> _Try it_
Print the line that contains "Acknowledge the saved passkey with OK", then every line after it until the entries end, exactly as they read; do not include pictures.

Collected data:
'''
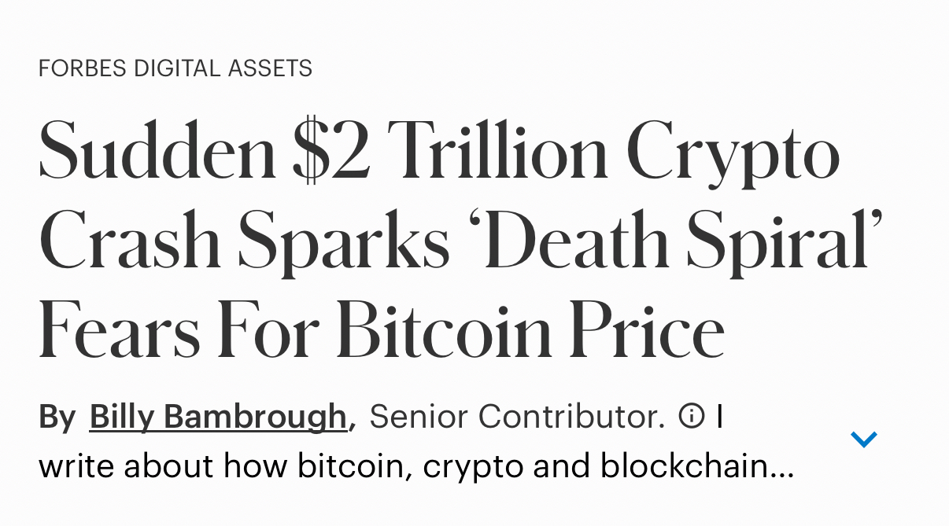Viewport: 949px width, 526px height.
Task: Open Billy Bambrough's author profile link
Action: pos(218,417)
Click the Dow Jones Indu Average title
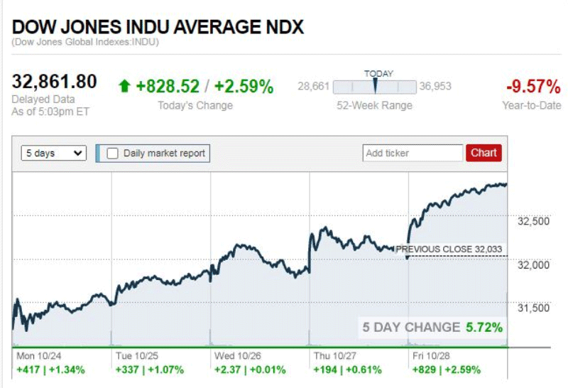The height and width of the screenshot is (388, 568). (158, 27)
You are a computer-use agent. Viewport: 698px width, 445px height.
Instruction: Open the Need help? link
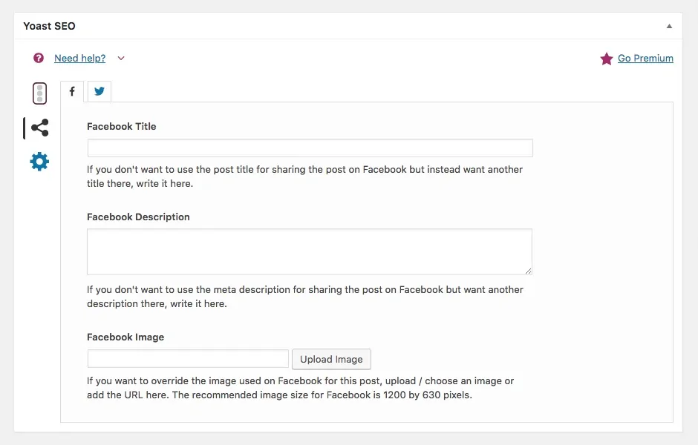coord(79,59)
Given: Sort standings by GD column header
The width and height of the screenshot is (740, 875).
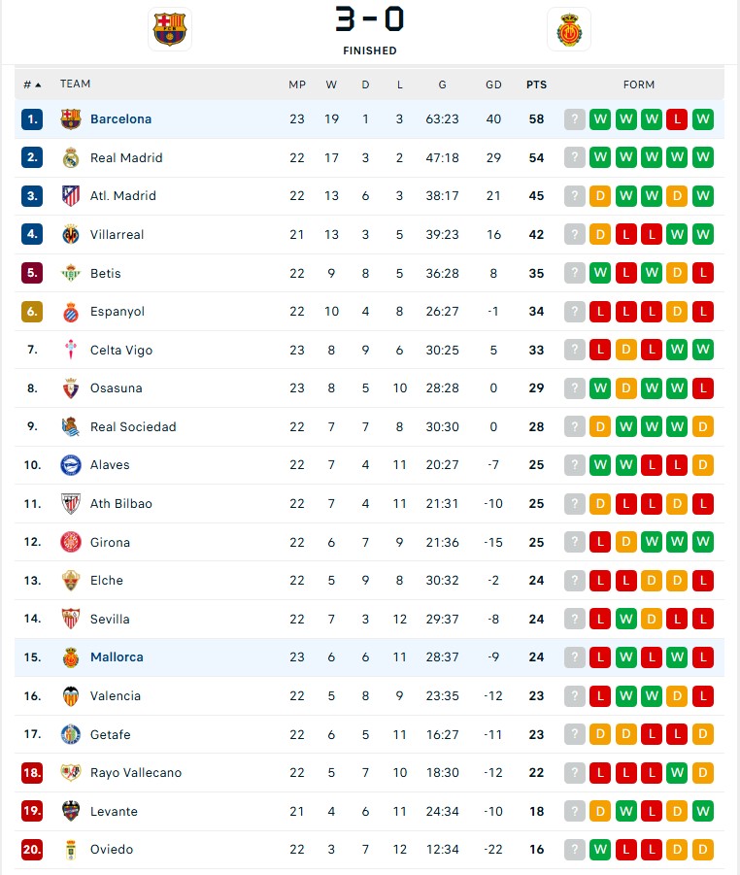Looking at the screenshot, I should tap(493, 84).
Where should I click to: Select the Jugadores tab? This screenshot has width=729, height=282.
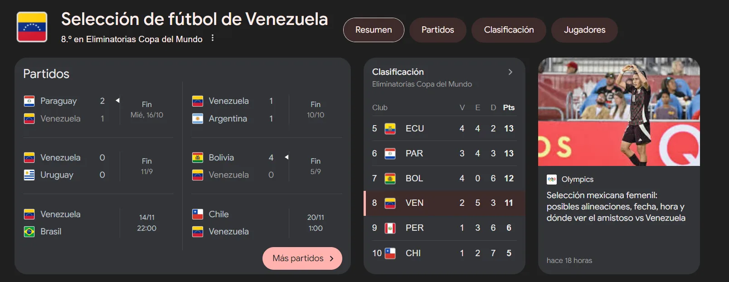[584, 30]

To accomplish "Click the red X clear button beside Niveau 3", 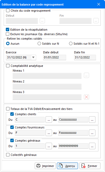I will click(86, 97).
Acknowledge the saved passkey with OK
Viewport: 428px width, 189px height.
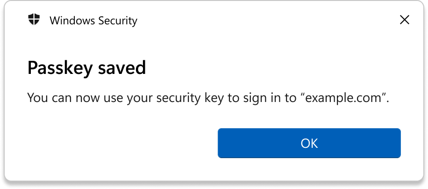tap(309, 143)
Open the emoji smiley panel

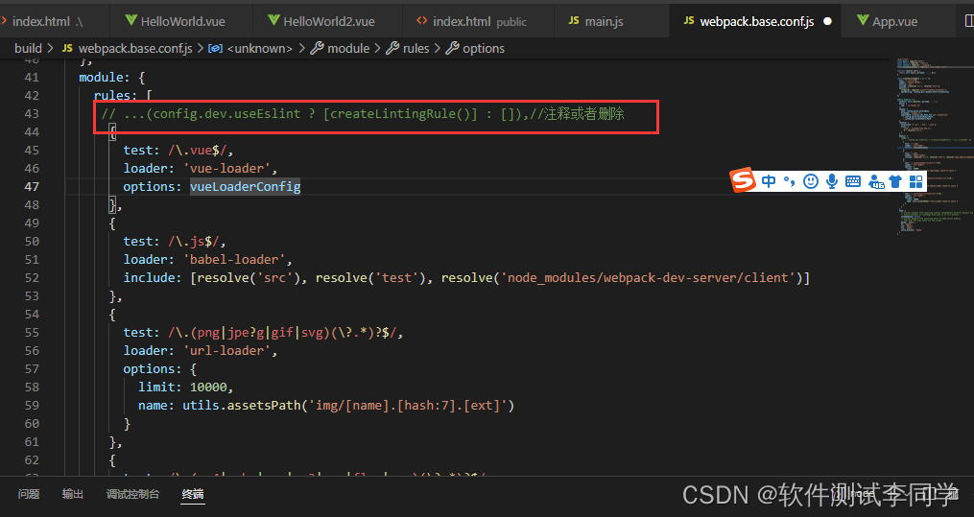click(811, 181)
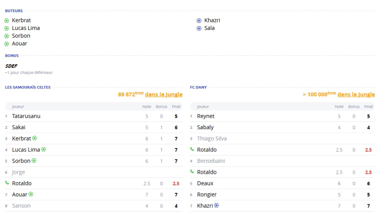Screen dimensions: 377x212
Task: Select the Tatarusanu player row
Action: (x=94, y=116)
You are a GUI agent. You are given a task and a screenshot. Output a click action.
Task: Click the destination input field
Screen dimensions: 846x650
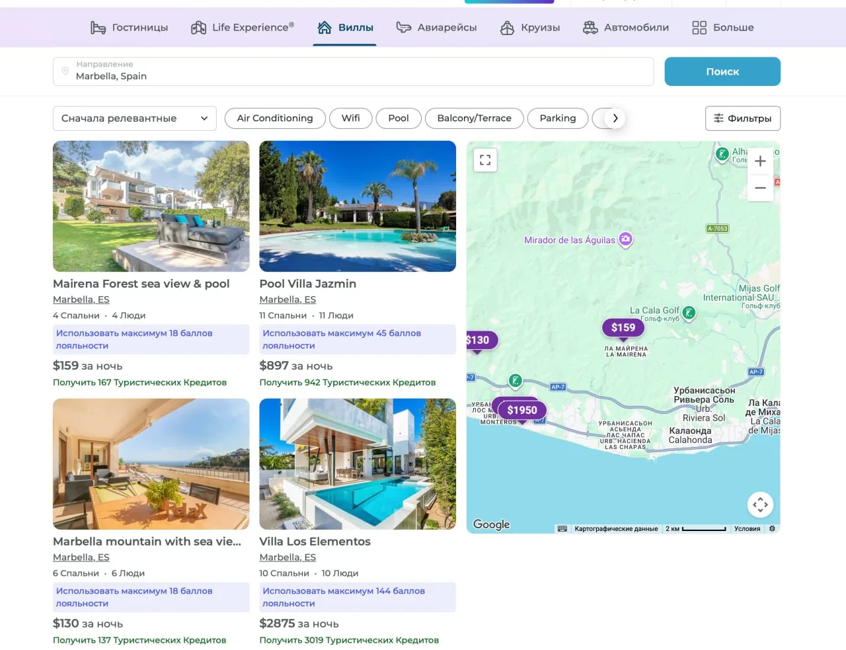click(x=354, y=71)
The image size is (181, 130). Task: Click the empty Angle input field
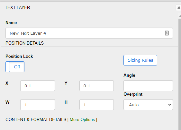click(148, 86)

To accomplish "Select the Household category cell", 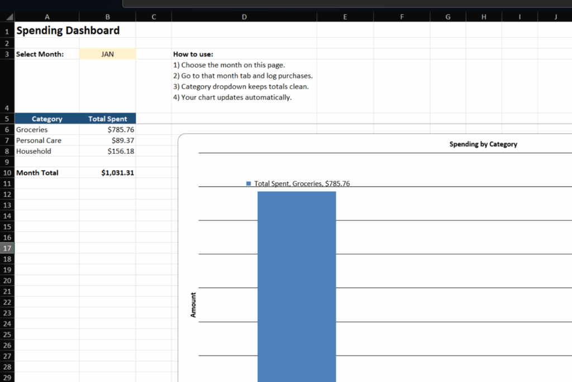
'''
> _Response for this exercise_
Acknowledge the saved passkey with OK
Viewport: 428px width, 189px height.
tap(309, 143)
Open the emoji smiley panel

click(811, 181)
Screen dimensions: 377x212
Task: Select the Tatarusanu player row
Action: (x=94, y=116)
You are a GUI agent. You are given a task and a screenshot. Output a click action.
Task: Click the destination input field
Screen dimensions: 846x650
click(x=354, y=71)
The image size is (181, 130). Task: Click the empty Angle input field
click(148, 86)

To accomplish "Select the Household category cell", 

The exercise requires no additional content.